>> Begin SOURCE DOCUMENT

The pension fund for employees of British multinational food manufacturer United Biscuits cannot dodge paying value-added tax on its investments, the European Court of Justice held Thursday.

LUXEMBOURG (CN) — The pension fund for employees of British multinational food manufacturer United Biscuits cannot dodge paying value-added tax on its investments, the European Court of Justice held Thursday.

“Investment fund management services supplied for an occupational pension scheme, which do not provide any indemnity from risk, cannot be classified as ‘insurance transactions’, within the meaning of that provision, and thus do not fall within the value-added tax exemption,” the five-judge panel wrote

In 2014, the maker of McVitie's biscuits, Jacob's Cream Crackers and Twiglets requested a refund of value-added tax that it paid on fees for investment fund managers from 1978 to 2013. The company argued that the fees fell under an exemption for insurance providers as the fund managers worked for companies licensed to sell insurance products. 

Similar to a sales tax, a value-added tax, also known as VAT, is levied on goods at each stage of the distribution process, including the sale to the end consumer. Most European countries charge a VAT in lieu of a sales tax. The refund sought by United Biscuits would have amounted to millions of dollars.

>> End SOURCE DOCUMENT
>> Begin INFORMATION SHOWN

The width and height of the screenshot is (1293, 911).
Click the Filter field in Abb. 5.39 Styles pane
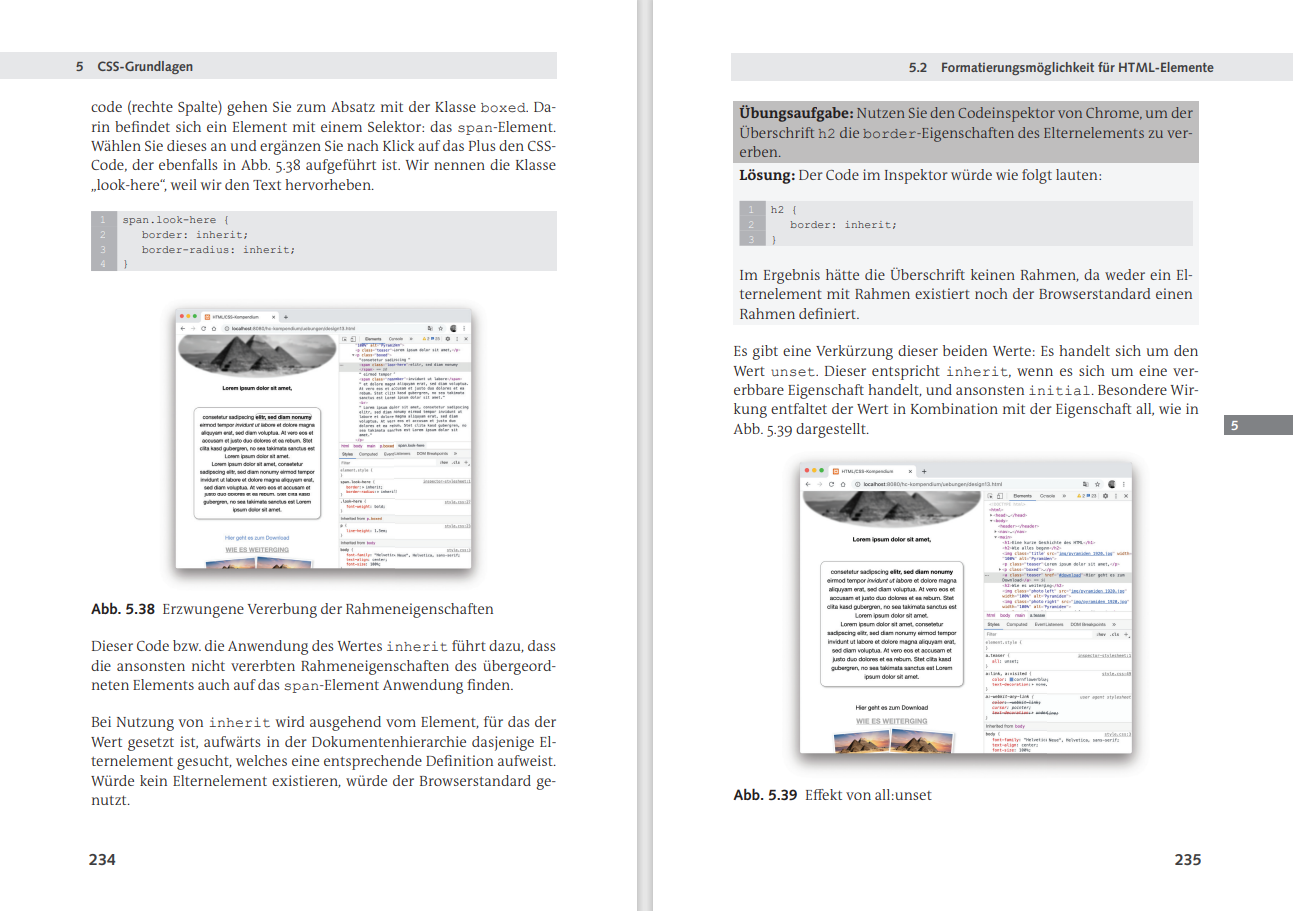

>> End INFORMATION SHOWN

### DIRECTIVES
A - Copy the passage of the United Biscuits VAT article word for word, starting at "In 2014, the" and ending after "sell insurance products.".
B - Continue the article about the United Biscuits pension fund VAT ruling from its final sentence.

### TASK-BY-TASK RESULTS
A -
In 2014, the maker of McVitie's biscuits, Jacob's Cream Crackers and Twiglets requested a refund of value-added tax that it paid on fees for investment fund managers from 1978 to 2013. The company argued that the fees fell under an exemption for insurance providers as the fund managers worked for companies licensed to sell insurance products.

B -
British tax authorities didn’t bite and denied the claim, pointing out that the managers were contracted to manage investments, not provide insurance.

United Biscuits appealed and the British Court of Appeals referred the matter to the Court of Justice, which sided with the U.K. government on Thursday.

“The services contractually provided to the applicants in the main proceedings consisted of fund management solely for their account, to the exclusion of any indemnity from risk,” the court wrote, finding that investment management is not the same as selling insurance. The judges ruled that merely doing business with a company that sells insurance does not qualify as an “insurance transaction,” which is granted a VAT exemption.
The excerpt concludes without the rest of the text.